--- START OF Source text ---

Coarse locking is optional.  The list can be designed allow concurrent
addition and removal (circullar buffer with 3 atomic markers).

If we had 'vcpu -> memslot -> structure' then we would design the
userspace interface so it would only affect one memslot, which would
avoid any scalability issue even if there was a vcpu+memslot lock in
each structure.

>> >                      Maybe Xen's log-dirty tree is a good reference.
>> 
>> Is there some top-level overview?
>> 
>> > From a glance at the code, it looked like GPA bitmap sparsified with
>> radix tree in a manner similar to the page table hierarchy.
> 
> Yes it is just a radix tree. The point is the tree will be pretty small if
> there are few dirty pages, so the scanning will be very quick, comparing to
> bitmap.

Bitmap had slow scanning, but any dynamic structure will have problems
with insertion ...

I think the tree might work if we pre-allotected bigger chunks to avoid
allocation overhead and made it "lockless" (fine grained locking using
cmpxchg) to avoid a bottleneck for concurrent writes.

>> We should have dynamic sparse dirty log, to avoid wasting memory when
>> there are many small memslots, but a linear structure is probably still
>> fine.
> 
> The sparse dirty log structure can be allocated when necessary so I don't
> think it will waste of memory. Take radix tree as example, if there's no
> dirty page in the slot, the pointer to radix can be NULL, or just root
> entry.

--- END OF Source text ---

§ Tasks to complete
(1) Retype the dirty-log discussion from "If we had 'vcpu" up to and including "some top-level overview?".
(2) In the rows below, switch "action" to "command" in the lines from the first one up to and including the line with "This screenshot has", leaving all else unchanged, and return only those lines.

--- START OF Stored data ---

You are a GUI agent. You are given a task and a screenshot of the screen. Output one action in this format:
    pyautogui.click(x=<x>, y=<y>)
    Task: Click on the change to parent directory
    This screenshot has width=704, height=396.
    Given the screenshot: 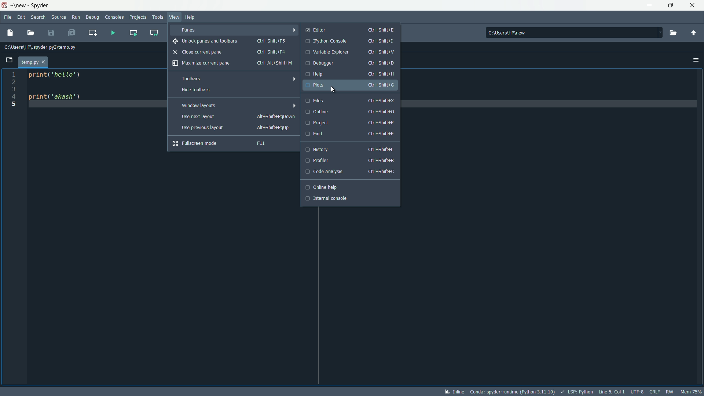 What is the action you would take?
    pyautogui.click(x=695, y=32)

--- END OF Stored data ---

§ Results of the exercise
(1)
If we had 'vcpu -> memslot -> structure' then we would design the
userspace interface so it would only affect one memslot, which would
avoid any scalability issue even if there was a vcpu+memslot lock in
each structure.

>> >                      Maybe Xen's log-dirty tree is a good reference.
>> 
>> Is there some top-level overview?

(2)
You are a GUI agent. You are given a task and a screenshot of the screen. Output one command in this format:
    pyautogui.click(x=<x>, y=<y>)
    Task: Click on the change to parent directory
    This screenshot has width=704, height=396.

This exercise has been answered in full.